__WHAT IS BEING ASKED__. Rewrite each of the entries below, replacing "At what coordinates should I click to accomplish" with "Where should I click to carry out" and keeping everything else the same. Leave the pictures out of your version.

__STORED DATA__.
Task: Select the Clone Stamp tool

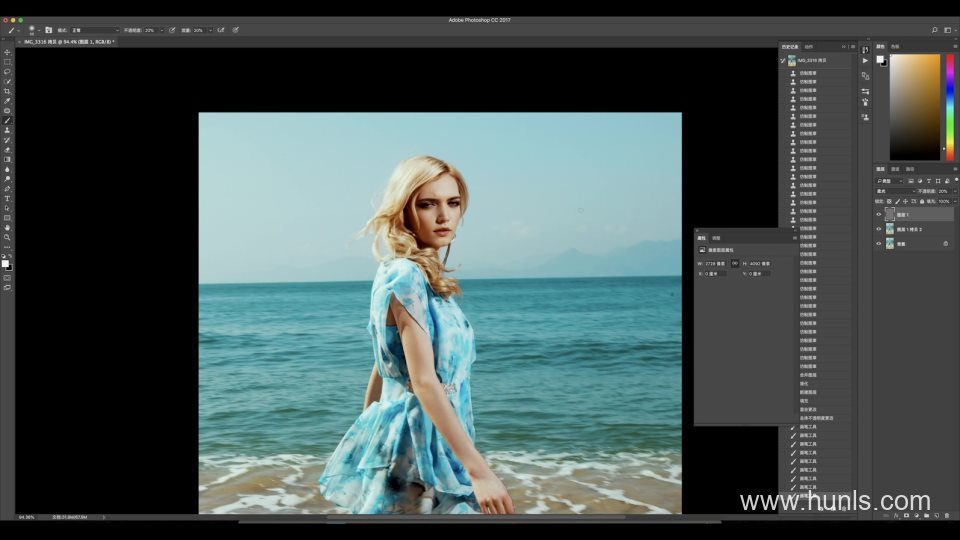Action: pyautogui.click(x=7, y=130)
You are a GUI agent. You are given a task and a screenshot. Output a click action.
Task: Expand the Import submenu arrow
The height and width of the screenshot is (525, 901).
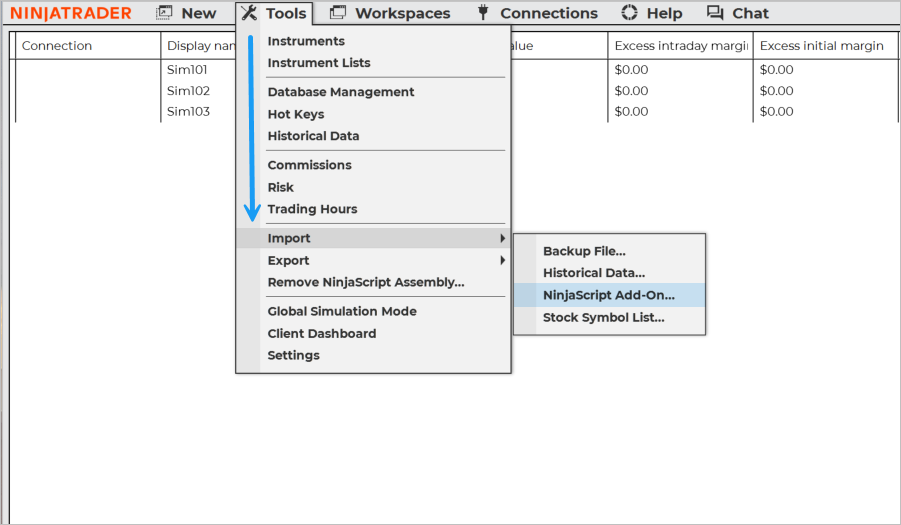coord(502,238)
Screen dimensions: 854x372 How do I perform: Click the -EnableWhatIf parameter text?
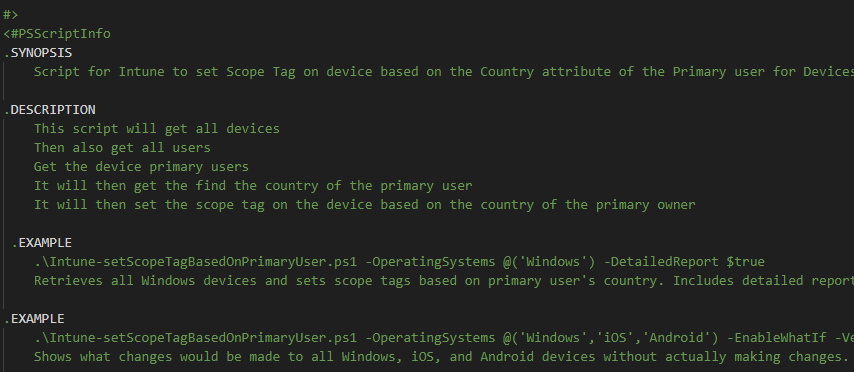[773, 338]
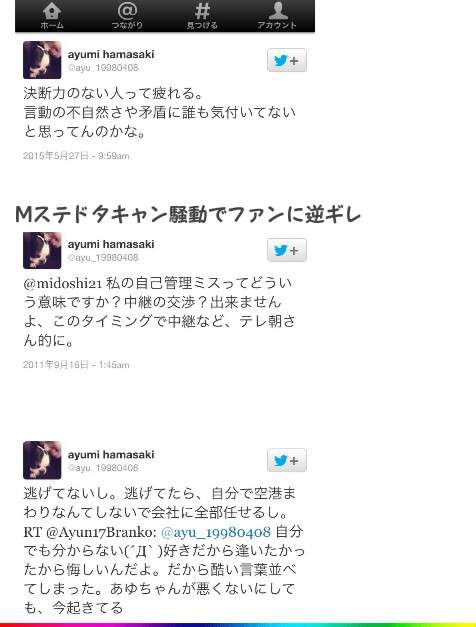Follow ayumi hamasaki via first tweet's bird button
The width and height of the screenshot is (476, 627).
[287, 60]
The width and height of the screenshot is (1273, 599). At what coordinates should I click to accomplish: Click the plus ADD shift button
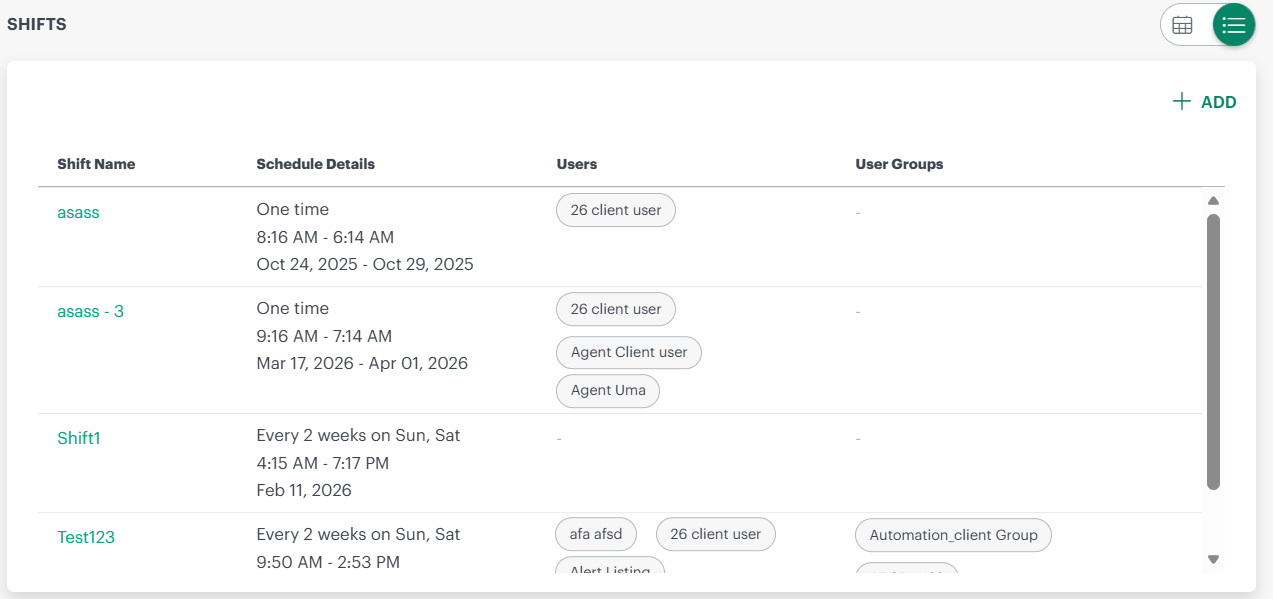click(x=1204, y=102)
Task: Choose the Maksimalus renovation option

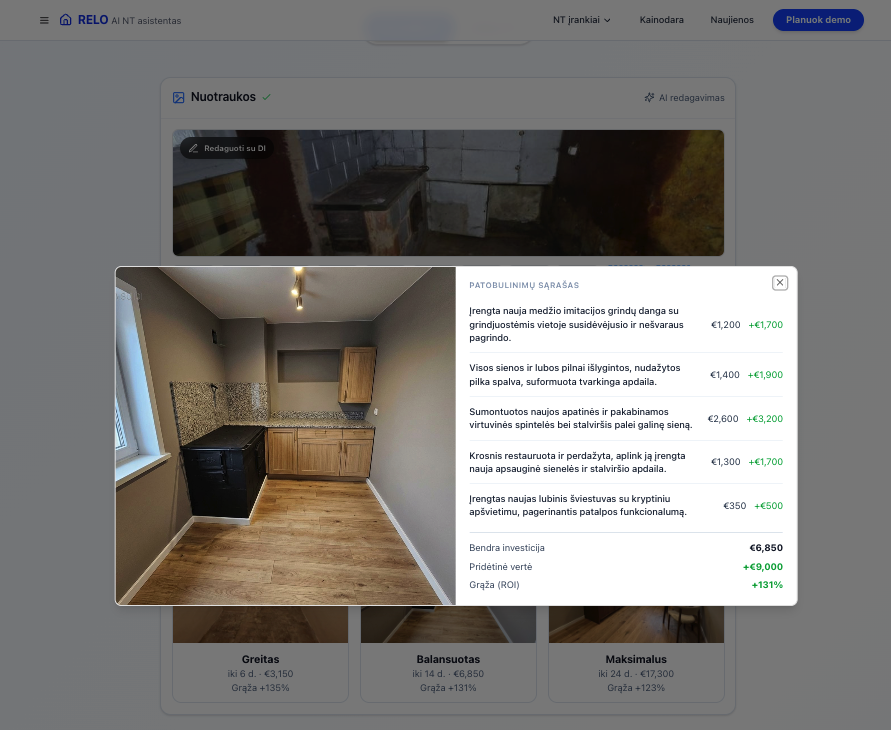Action: [x=636, y=672]
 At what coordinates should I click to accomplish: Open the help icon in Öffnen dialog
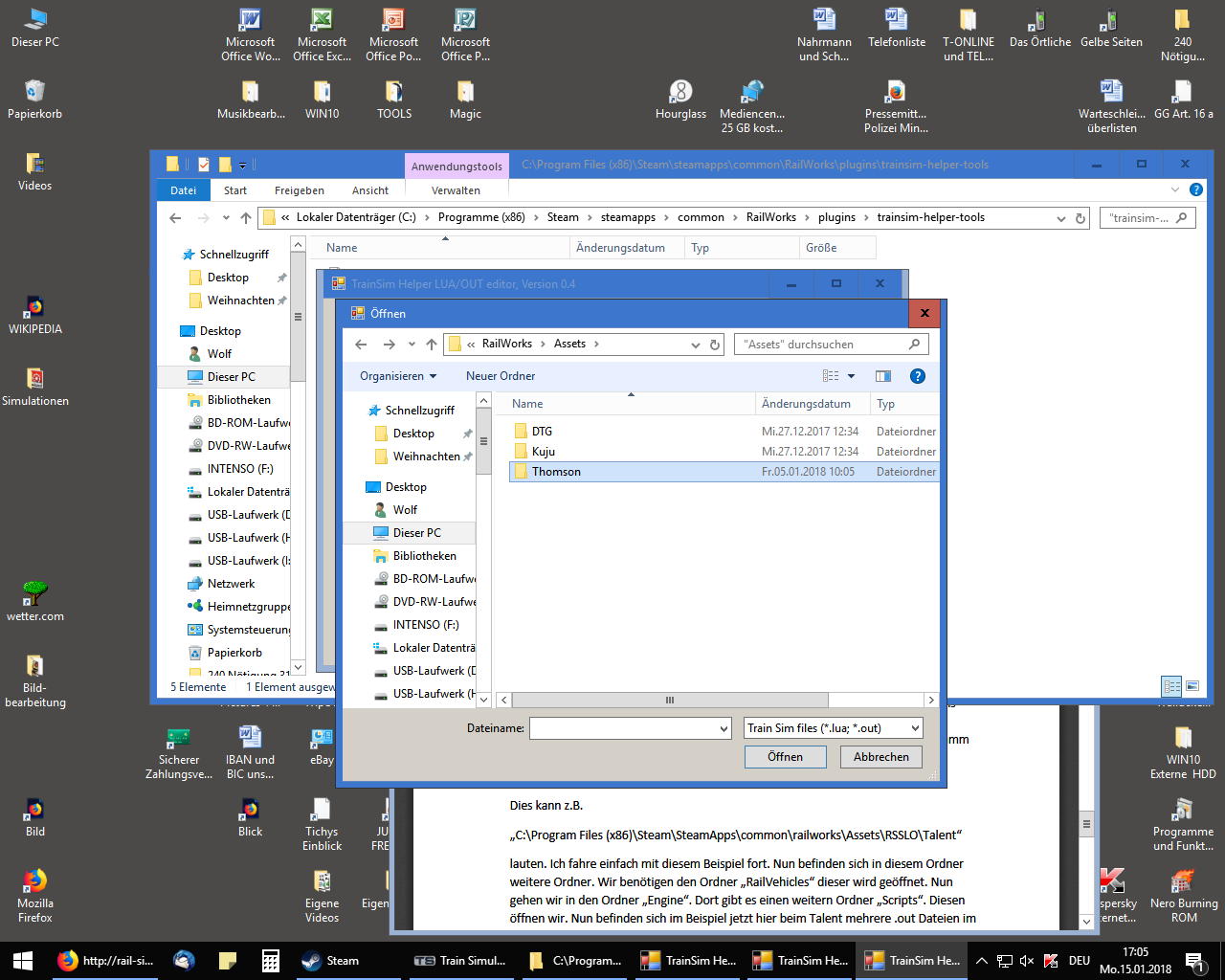click(917, 376)
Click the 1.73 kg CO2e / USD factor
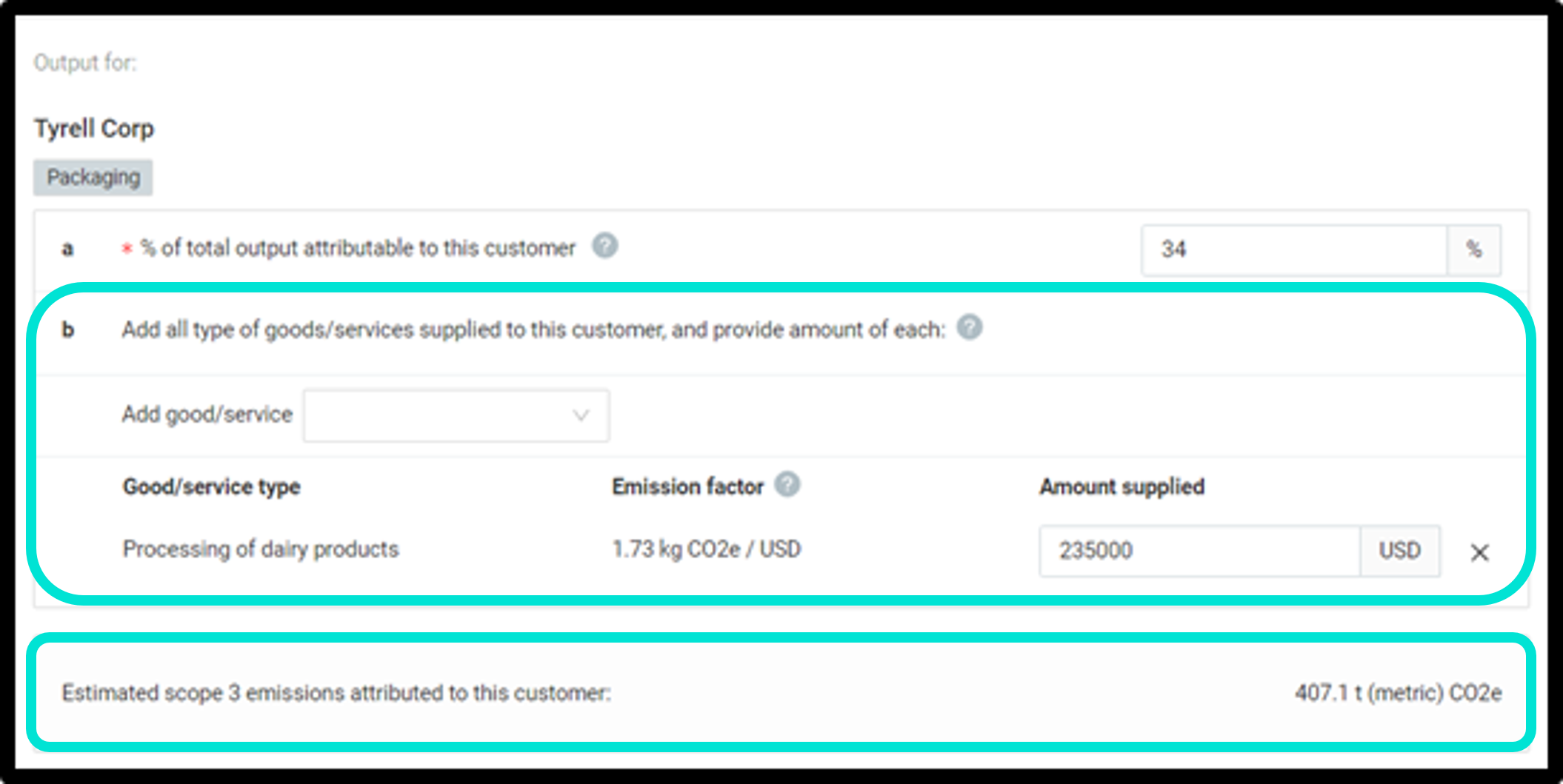Screen dimensions: 1563x784 [707, 549]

__THE COMPLETED TASK__.
Task: Select the Clone Stamp tool

Action: pyautogui.click(x=7, y=130)
You are a GUI agent. You are given a task and a screenshot. Output a click action.
Task: Expand the Import submenu arrow
The height and width of the screenshot is (525, 901).
coord(502,238)
Screen dimensions: 854x372 How do I perform: Click the -EnableWhatIf parameter text?
[773, 338]
Follow ayumi hamasaki via first tweet's bird button
The width and height of the screenshot is (476, 627).
[287, 60]
The width and height of the screenshot is (1273, 599). Where should I click to carry out: Click the plus ADD shift button
click(x=1204, y=102)
Task: Choose the Maksimalus renovation option

Action: [x=636, y=672]
 Where should I click to carry out: Open the help icon in Öffnen dialog
click(917, 376)
Click the 1.73 kg CO2e / USD factor
Screen dimensions: 1563x784 [707, 549]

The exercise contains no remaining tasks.